- GOAL OF THE EXERCISE
Within the records below is a range that opens at the line with "The image size is (646, 754)." and closes at the line with "Click the F1500". Return that range word for word, both ends included, and only that range.

Recorded data:

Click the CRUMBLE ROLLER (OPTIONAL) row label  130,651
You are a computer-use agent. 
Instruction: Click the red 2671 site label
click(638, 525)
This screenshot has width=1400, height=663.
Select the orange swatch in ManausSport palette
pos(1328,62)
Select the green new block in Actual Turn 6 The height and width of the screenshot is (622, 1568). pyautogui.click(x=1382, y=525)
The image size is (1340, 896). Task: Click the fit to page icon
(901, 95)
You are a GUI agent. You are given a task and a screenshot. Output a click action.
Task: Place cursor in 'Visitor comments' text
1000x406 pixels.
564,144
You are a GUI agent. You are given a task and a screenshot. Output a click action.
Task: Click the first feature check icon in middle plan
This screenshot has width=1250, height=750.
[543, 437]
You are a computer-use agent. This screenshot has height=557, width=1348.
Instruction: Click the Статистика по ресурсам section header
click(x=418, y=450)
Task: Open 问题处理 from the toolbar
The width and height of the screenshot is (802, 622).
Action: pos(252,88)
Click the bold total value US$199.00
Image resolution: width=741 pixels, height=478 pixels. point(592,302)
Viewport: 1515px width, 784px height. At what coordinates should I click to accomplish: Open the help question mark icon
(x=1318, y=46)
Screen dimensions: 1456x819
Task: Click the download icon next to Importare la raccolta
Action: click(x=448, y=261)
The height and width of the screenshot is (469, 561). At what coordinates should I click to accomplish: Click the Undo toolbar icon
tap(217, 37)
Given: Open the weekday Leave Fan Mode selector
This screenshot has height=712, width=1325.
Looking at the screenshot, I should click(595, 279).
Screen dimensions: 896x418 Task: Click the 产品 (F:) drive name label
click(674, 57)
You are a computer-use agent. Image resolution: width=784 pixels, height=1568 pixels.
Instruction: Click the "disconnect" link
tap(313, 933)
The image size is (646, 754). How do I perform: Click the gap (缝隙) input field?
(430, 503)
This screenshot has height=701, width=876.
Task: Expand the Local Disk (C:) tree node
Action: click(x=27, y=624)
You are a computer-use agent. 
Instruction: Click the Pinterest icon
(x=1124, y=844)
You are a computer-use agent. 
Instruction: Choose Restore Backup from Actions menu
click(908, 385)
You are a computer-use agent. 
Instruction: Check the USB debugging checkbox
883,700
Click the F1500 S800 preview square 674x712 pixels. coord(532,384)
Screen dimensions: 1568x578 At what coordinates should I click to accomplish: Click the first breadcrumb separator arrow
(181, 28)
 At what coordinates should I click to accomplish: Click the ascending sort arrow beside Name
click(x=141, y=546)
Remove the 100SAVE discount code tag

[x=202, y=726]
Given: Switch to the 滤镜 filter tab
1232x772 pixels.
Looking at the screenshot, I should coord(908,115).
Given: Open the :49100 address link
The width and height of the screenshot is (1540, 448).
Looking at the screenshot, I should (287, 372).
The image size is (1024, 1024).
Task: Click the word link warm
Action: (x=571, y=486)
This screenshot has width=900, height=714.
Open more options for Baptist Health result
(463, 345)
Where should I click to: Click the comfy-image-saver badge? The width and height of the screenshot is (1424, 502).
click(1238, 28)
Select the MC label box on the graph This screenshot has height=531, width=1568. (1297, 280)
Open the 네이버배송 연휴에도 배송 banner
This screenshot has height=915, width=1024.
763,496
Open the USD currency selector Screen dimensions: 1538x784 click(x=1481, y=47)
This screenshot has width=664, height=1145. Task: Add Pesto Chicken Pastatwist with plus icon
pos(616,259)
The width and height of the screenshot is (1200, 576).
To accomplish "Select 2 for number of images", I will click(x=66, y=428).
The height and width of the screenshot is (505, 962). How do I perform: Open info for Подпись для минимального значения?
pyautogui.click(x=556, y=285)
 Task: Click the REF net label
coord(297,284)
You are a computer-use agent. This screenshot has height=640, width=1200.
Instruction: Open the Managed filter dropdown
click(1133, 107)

- TASK OUTPUT
The image size is (646, 754). How do I perform: Click the gap (缝隙) input field?
(430, 503)
This screenshot has height=701, width=876.
Task: Expand the Local Disk (C:) tree node
Action: click(x=27, y=624)
You are a computer-use agent. 
Instruction: Click the Pinterest icon
(x=1124, y=844)
You are a computer-use agent. 
Instruction: Choose Restore Backup from Actions menu
click(908, 385)
You are a computer-use agent. 
Instruction: Check the USB debugging checkbox
883,700
Click the F1500 S800 preview square 674x712 pixels. coord(532,384)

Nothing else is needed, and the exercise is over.